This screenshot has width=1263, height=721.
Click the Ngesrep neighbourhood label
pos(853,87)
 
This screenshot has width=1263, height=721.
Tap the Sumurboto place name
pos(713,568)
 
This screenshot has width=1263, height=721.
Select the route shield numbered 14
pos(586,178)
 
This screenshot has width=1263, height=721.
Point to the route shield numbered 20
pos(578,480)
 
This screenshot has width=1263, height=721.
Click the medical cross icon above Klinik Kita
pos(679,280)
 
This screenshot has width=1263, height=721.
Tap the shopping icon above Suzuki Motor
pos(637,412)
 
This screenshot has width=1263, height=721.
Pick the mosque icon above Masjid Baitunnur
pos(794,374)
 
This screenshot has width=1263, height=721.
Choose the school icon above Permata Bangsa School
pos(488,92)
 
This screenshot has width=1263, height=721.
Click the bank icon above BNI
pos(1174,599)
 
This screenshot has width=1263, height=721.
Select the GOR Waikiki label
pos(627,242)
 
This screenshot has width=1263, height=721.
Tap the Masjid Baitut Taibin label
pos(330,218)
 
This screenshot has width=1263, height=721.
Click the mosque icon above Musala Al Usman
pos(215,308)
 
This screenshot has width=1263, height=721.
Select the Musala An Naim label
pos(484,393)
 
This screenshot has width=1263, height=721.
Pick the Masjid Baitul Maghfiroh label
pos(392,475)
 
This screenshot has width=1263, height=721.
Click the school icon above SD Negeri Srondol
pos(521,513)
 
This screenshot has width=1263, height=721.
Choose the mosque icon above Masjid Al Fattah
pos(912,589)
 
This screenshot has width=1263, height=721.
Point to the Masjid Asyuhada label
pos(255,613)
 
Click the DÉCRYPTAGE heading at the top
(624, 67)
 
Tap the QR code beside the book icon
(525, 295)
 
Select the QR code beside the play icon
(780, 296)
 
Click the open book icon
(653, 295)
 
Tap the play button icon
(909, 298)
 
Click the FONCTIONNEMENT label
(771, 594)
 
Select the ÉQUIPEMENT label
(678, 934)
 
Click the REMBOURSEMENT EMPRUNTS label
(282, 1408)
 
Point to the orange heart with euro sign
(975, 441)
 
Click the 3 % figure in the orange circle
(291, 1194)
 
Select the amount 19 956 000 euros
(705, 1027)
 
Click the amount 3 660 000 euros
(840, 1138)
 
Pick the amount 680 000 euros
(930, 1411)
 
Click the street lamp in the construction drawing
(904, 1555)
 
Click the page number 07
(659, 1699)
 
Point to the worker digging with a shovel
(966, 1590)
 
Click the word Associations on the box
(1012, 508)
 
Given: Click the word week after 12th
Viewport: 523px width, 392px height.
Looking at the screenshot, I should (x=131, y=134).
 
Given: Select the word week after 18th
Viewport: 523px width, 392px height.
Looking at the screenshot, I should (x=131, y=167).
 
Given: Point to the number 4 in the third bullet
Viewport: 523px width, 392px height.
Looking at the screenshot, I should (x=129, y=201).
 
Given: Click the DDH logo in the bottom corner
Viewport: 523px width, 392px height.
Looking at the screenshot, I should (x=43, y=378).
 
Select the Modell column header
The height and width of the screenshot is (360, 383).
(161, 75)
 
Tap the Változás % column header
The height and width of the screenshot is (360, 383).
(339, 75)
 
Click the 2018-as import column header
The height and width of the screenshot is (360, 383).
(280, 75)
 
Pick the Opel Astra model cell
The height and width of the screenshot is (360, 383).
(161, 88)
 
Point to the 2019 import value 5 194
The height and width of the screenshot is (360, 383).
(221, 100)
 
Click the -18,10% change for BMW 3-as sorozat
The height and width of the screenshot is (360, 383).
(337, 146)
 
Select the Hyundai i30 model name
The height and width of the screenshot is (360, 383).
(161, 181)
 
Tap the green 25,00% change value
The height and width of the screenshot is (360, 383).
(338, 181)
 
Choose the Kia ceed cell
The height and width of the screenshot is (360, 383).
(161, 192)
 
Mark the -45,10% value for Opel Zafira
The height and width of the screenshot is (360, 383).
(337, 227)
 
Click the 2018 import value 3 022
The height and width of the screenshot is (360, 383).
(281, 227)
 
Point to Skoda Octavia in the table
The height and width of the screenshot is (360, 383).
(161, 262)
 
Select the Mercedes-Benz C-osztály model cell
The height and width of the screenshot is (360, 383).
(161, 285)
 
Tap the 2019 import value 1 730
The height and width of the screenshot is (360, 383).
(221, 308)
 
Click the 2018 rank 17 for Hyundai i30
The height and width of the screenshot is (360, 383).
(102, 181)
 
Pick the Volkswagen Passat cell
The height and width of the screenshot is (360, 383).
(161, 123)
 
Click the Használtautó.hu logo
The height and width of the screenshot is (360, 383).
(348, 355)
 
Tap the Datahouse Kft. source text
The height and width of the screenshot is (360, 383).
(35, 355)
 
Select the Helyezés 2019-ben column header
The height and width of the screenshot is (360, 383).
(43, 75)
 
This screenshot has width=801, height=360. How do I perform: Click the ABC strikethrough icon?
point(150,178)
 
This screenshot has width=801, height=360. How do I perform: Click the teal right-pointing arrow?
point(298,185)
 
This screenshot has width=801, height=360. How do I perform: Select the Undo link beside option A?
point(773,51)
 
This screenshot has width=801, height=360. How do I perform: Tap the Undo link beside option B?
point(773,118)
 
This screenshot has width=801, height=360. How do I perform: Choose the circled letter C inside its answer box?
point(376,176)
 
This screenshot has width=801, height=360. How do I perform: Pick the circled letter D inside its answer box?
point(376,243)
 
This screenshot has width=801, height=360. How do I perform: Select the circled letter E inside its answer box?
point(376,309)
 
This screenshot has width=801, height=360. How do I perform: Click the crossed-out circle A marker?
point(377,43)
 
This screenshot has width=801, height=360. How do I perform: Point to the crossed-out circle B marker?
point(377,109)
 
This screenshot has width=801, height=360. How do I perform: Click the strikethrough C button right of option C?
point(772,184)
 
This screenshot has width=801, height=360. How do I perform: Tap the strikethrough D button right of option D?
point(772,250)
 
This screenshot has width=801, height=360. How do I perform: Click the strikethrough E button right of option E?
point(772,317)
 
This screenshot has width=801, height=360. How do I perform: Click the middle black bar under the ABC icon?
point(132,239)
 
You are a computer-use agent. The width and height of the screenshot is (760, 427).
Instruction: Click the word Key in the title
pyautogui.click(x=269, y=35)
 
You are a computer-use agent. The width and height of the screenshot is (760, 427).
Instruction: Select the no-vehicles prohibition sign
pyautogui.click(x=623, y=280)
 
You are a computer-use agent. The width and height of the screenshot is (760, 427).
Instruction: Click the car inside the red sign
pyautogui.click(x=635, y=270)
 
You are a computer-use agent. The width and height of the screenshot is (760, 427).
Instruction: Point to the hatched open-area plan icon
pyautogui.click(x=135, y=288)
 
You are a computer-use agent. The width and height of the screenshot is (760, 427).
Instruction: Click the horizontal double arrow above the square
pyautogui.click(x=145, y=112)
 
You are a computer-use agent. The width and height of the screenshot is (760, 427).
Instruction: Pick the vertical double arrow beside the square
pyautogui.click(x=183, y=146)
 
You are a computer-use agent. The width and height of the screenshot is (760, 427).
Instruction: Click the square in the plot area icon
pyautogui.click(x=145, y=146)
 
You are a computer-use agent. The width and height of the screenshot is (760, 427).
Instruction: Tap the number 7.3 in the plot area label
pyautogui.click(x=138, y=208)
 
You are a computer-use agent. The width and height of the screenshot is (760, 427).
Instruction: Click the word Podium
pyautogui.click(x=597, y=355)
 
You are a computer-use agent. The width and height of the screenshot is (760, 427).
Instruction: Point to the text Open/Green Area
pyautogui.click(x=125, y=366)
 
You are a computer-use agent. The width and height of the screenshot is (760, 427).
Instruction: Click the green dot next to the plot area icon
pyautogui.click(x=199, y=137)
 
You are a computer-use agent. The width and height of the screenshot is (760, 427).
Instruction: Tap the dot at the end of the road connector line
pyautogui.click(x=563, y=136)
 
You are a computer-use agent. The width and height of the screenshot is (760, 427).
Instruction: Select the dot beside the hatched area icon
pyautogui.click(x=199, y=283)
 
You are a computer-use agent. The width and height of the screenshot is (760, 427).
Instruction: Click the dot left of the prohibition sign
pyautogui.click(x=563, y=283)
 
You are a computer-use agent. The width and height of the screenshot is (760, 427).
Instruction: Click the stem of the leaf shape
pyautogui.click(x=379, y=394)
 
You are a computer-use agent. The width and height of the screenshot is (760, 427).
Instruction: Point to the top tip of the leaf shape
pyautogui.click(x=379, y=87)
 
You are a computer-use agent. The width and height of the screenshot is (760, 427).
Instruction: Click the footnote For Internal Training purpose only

== Request ==
Which lines above contain the word "orange"? Return each of them in full, treating uppercase and lowercase letters as different.

== Completed task ==
Point to the orange heart with euro sign
Click the 3 % figure in the orange circle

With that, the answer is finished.